Essentially, the Regulator is increasing pressure on boards to ensure that their RPs have adequate processes in place to comply in full with what has become a very complex rent regime. In particular, they have indicated that in future they will be issuing Regulatory Notices where problems are identified and (if over 1,000 units) will investigate whether or not to downgrade the RP's governance in the Regulatory Judgement (RJ).
In a complex regime, it is easy for RPs to get things wrong. Some examples that we have seen include:
- Converting social rented units to affordable rent or to intermediate rent where the RP is not entitled to do so
- Not checking ongoing compliance with all elements of a particular exception – especially relating to Specialised Supported Housing or Temporary Social Housing.
- Misapplication of the 'relevant years' or the re-let rent provisions in the Welfare Reform and Work Act 2016
- Resetting affordable rents to 80% of market where they are not entitled to do so
- Converting care homes to extra care without applying the rent regime requirements appropriately
- Confusing affordable rent and intermediate rent assets
Some mistakes can lead to legal as well as regulatory compliance problems.
While the Welfare Reform and Work Act regime ends in April, it is important to recognise that the new Rent Standard is not simply a reversion to the position before it came into effect and the new base line requires RPs to have been compliant with both the WRWA and the predecessor regimes.

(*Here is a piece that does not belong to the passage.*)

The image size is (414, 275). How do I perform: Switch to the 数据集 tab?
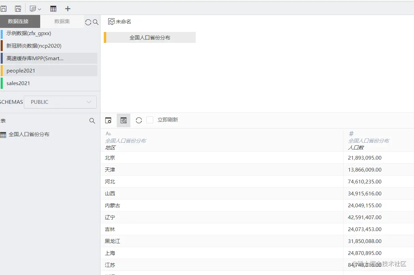pos(62,21)
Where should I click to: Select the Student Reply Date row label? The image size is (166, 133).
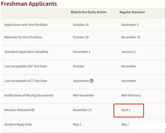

It is also easy to get into difficulties in the data returns (NROSH+) by misunderstanding the definitions and miscategorising properties or changing categories between years! Whilst much of an RP's housing stock ought to be straightforward to categorise there are often other assets at the margins, often acquired many years ago (or inherited through a series of mergers) that are much more difficult. In some cases, non-social housing assets have been wrongly identified as social housing or vice versa. Data return errors are regarded as a separate kind of problem by the RSH which relies upon these returns to do its regulation. The addendum operates as a warning to RPs and it is likely to be less forgiving of such errors in the future if RPs have not taken note of this.
In addition, for the first time, the Rent Standard applies to Local Authorities.
There is no room for complacency – and both boards and executive teams should take time to ensure that they are getting rents right and have appropriate assurance processes in place to ensure this.